■ **Directions**
**A.** Write out the passage from "and a helper" to "N talkative users." in the interview write-up below.
**B.** Answer these questions from the interview write-up below:
(i) What did the candidate use to calculate word count per person?
(ii) What time complexity did the candidate give when asked?
(iii) What feedback did the interviewer provide?
**C.** Condense the paragraph of the interview write-up below that begins "The biggest issue is that" into a bulleted list that keeps its main facts.

-- Reading passage follows --

Round 1
Questions: I was given a log file of conversation like this:
"maria: hi, john: hello hi bye bye, maria: pls dont go"
and a helper function parse_log
that would process the file so I would get a list like this:
[(\'maria\', 1), (\'john\', 4), (\'maria\', 3)]
calculating the word count per message. I had to return top N talkative users.
Candidate's Approach
I used a dictionary to calculate word count per person and then made a min heap with "-" to simulate a max heap. The issue is I made a heap of size P (number of people) instead of capping the heap at N (number of top users we need). I finished coding with 20-25 minutes left and then the interviewer pointed to a portion of my code and said I have a bug there. I figured it out immediately. She pointed to another portion for another bug, I took a while but figured it out and fixed it. It can be considered syntactical. Then she asked me to provide some test cases which I did (ties, empty list from parse_log
, etc). Then she asked me for time complexity which I explained and generalized to O(M log U) where M = messages and U = users.
The biggest issue is that I added all my dict items to the heap (size U) instead of capping it at size N. It was a painfully obvious thing I knew I should do but forgot to as I was coding. So I did not even remember to mention it. The time complexity could have greatly been reduced if I used a heap of size N i.e. O(M log N) which is significant for when N << U. The whole point of a heap is to keep track of top/least/superlative N elements without storing the entire list. But I fumbled it.
Interviewer's Feedback
No feedback provided.

-- Reading passage concluded --
-- Supplied information follows --

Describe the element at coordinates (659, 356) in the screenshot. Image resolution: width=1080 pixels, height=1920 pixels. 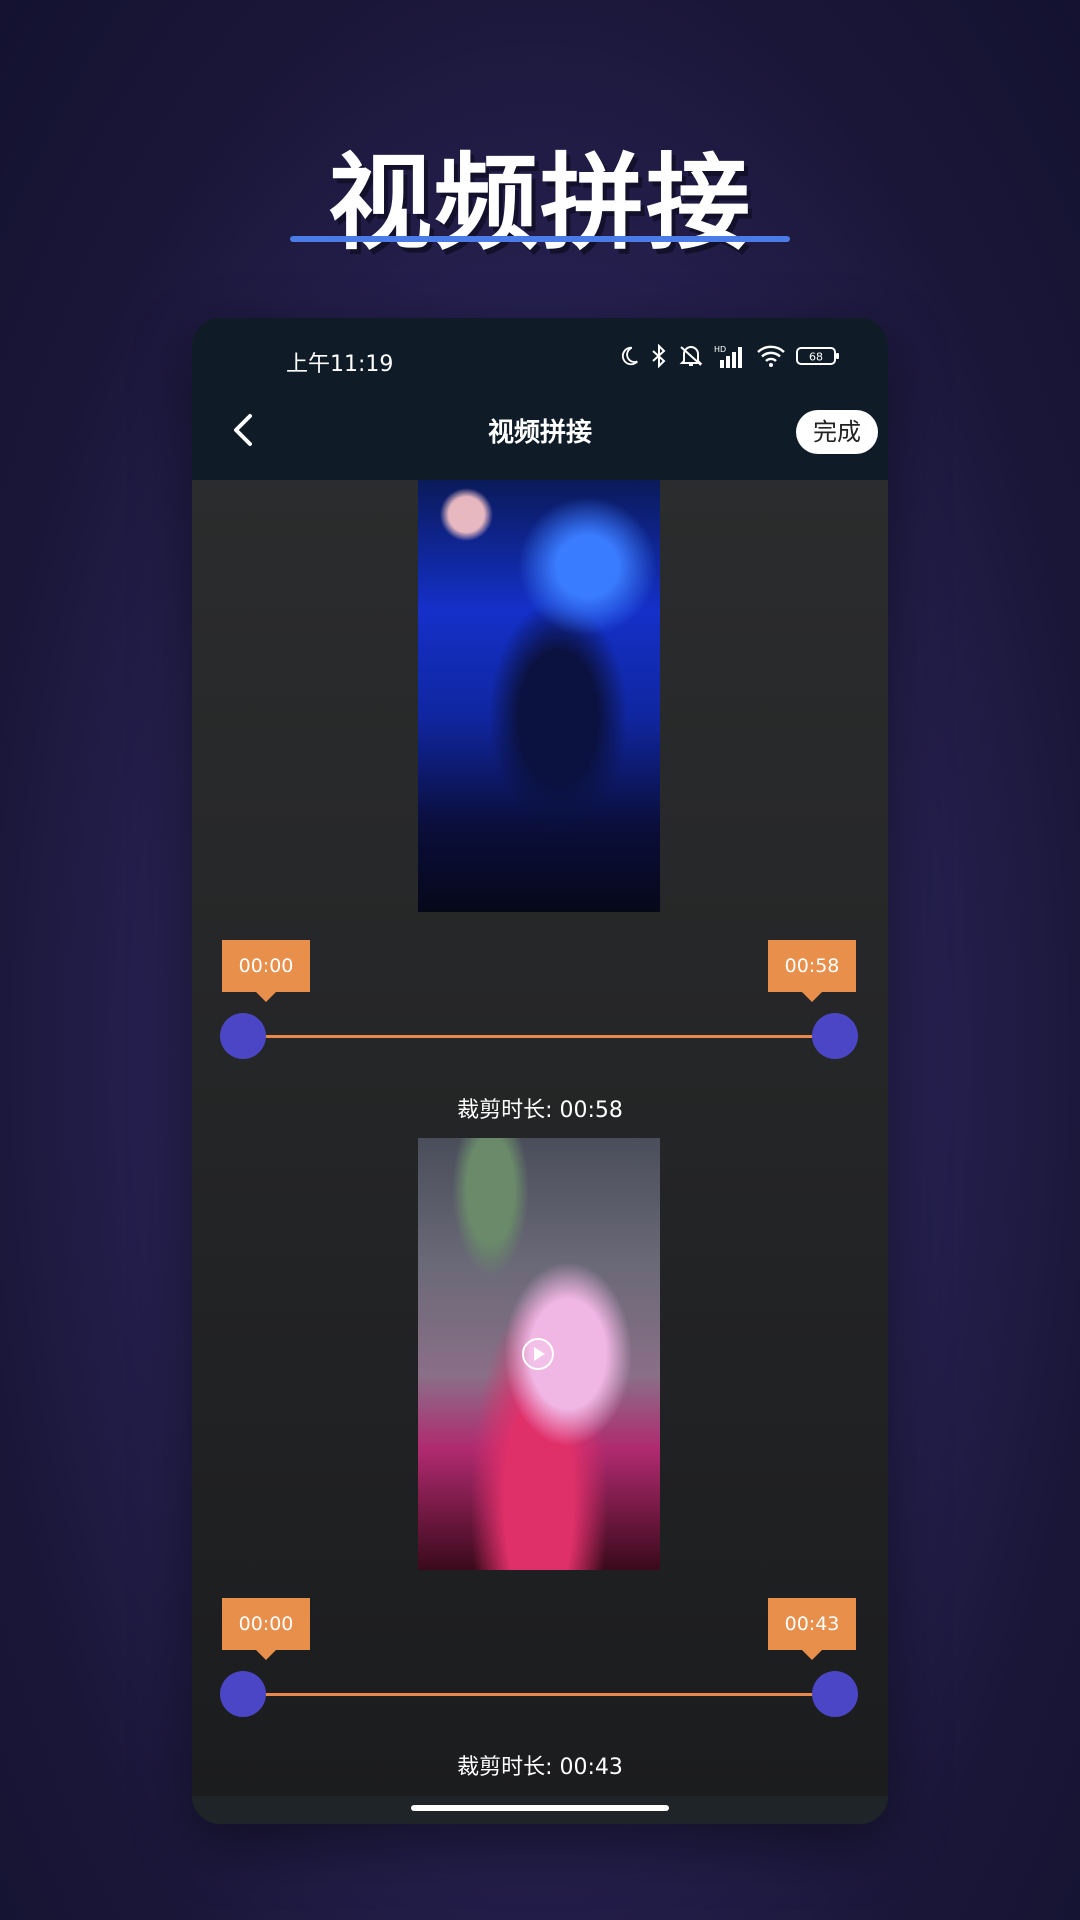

-- Supplied information concluded --

■ **Solutions to each task**
**A.**
and a helper function parse_log
that would process the file so I would get a list like this:
[(\'maria\', 1), (\'john\', 4), (\'maria\', 3)]
calculating the word count per message. I had to return top N talkative users.

**B.**
(i) A dictionary.
(ii) O(M log U), where M is messages and U is users.
(iii) None.

**C.**
- The main mistake was adding all dictionary items to the heap (size U) instead of capping it at size N.
- The candidate knew this should be done but forgot while coding and never mentioned it.
- A heap of size N would have reduced the time complexity to O(M log N), which matters when N << U.
- A heap's purpose is to track the top N elements without storing the entire list.